Reference material (what a field means, what a model contains, what an enum value implies) lives apart from task-oriented guides (how to run your first audit, how to import a framework, how to wire up SSO). Each has a different shape and a different audience — mixing them was the original sin of the old docs.

3. Versioned with the code

The documentation now lives inside the ciso-assistant-community repository, next to the code it describes. A feature change and its doc update can — and should — travel in the same pull request. This closes the drift loop and makes the docs a first-class part of the release process rather than an afterthought.

4. Open to contributions

Because the docs live in the same repo, contributing is exactly the same workflow as contributing code: fork, edit, open a PR. If you’ve ever hit a confusing page, found a missing example, or worked out a non-obvious configuration — please send it back. Documentation PRs are some of the highest-leverage contributions an open-source project can receive, and we’ll review them with the same care as code.

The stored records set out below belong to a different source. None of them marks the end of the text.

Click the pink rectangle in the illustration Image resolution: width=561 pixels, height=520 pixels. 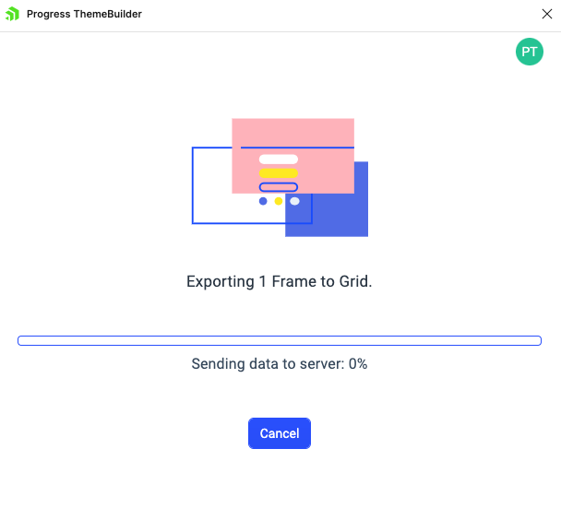coord(293,133)
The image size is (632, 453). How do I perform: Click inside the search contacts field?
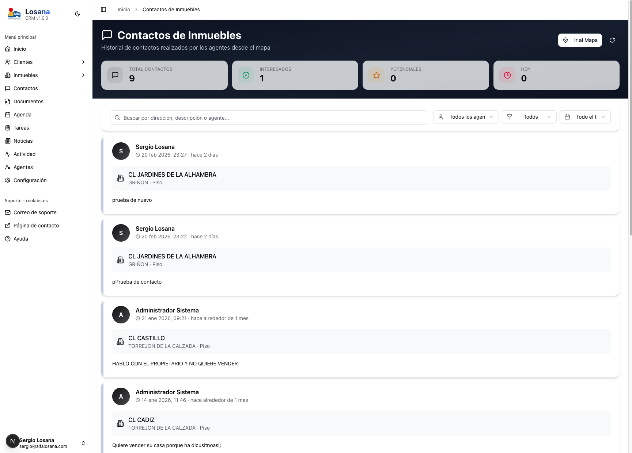[x=268, y=118]
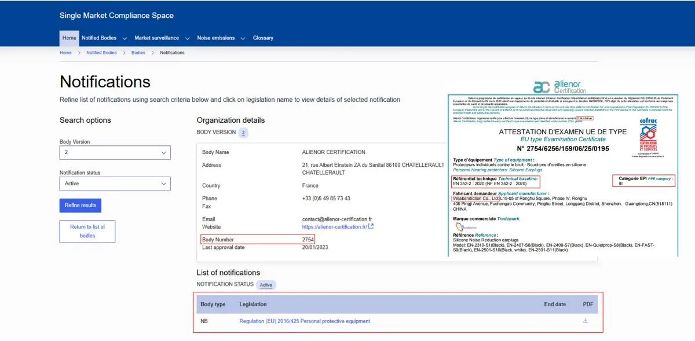This screenshot has width=695, height=341.
Task: Open the Notification status dropdown
Action: 115,184
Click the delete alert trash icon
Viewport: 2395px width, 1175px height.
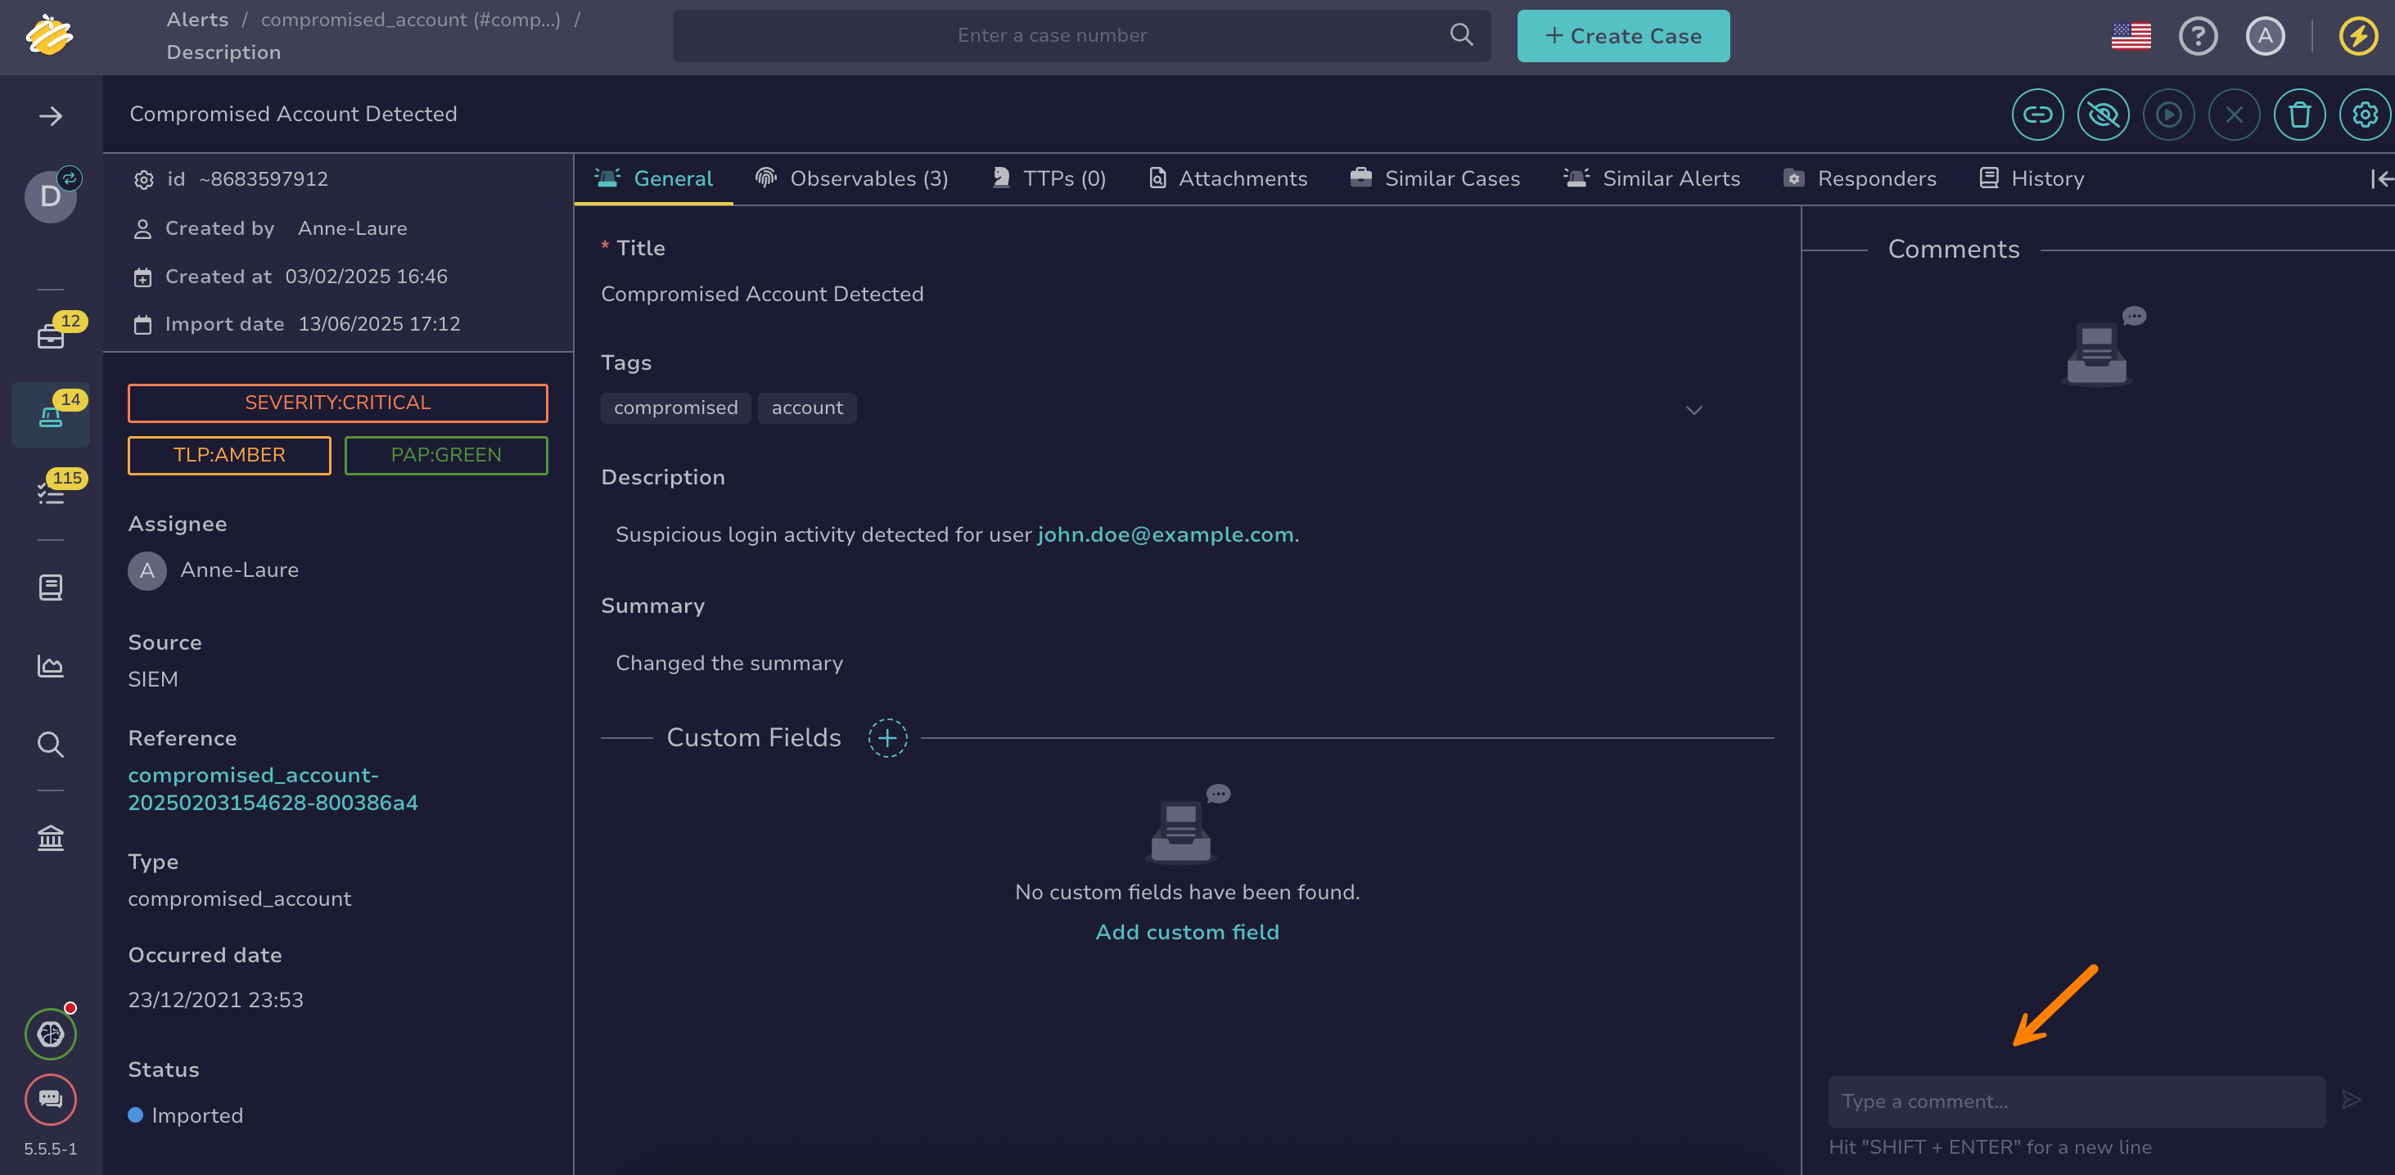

5. Smart search out of the box

We’re hosting on GitBook, which ships with semantic, AI-aware search across the whole documentation set. Instead of keyword-matching against page titles, you can ask questions in natural language and get answers grounded in the actual content. For a product as broad as CISO Assistant, this matters — most users don’t know the exact term we use internally for the thing they’re looking for.

Honest caveats

This is a work in progress, and we’d rather ship it now than wait for perfection:

  • Some pages have been migrated as-is from the old documentation. They’ll be rewritten progressively to match the new structure and tone — please bear with us if you land on one that still feels stitched together.
  • Coverage is uneven. The areas of the product we’ve touched most recently have the best docs; older or more stable modules are still catching up.
  • The structure itself may shift a little as we learn what works. If something is hard to find, that’s useful signal — open an issue.

What you can do

Better documentation is a long game, not a one-shot project. This restructure gives us — and the community — a foundation we can keep building on.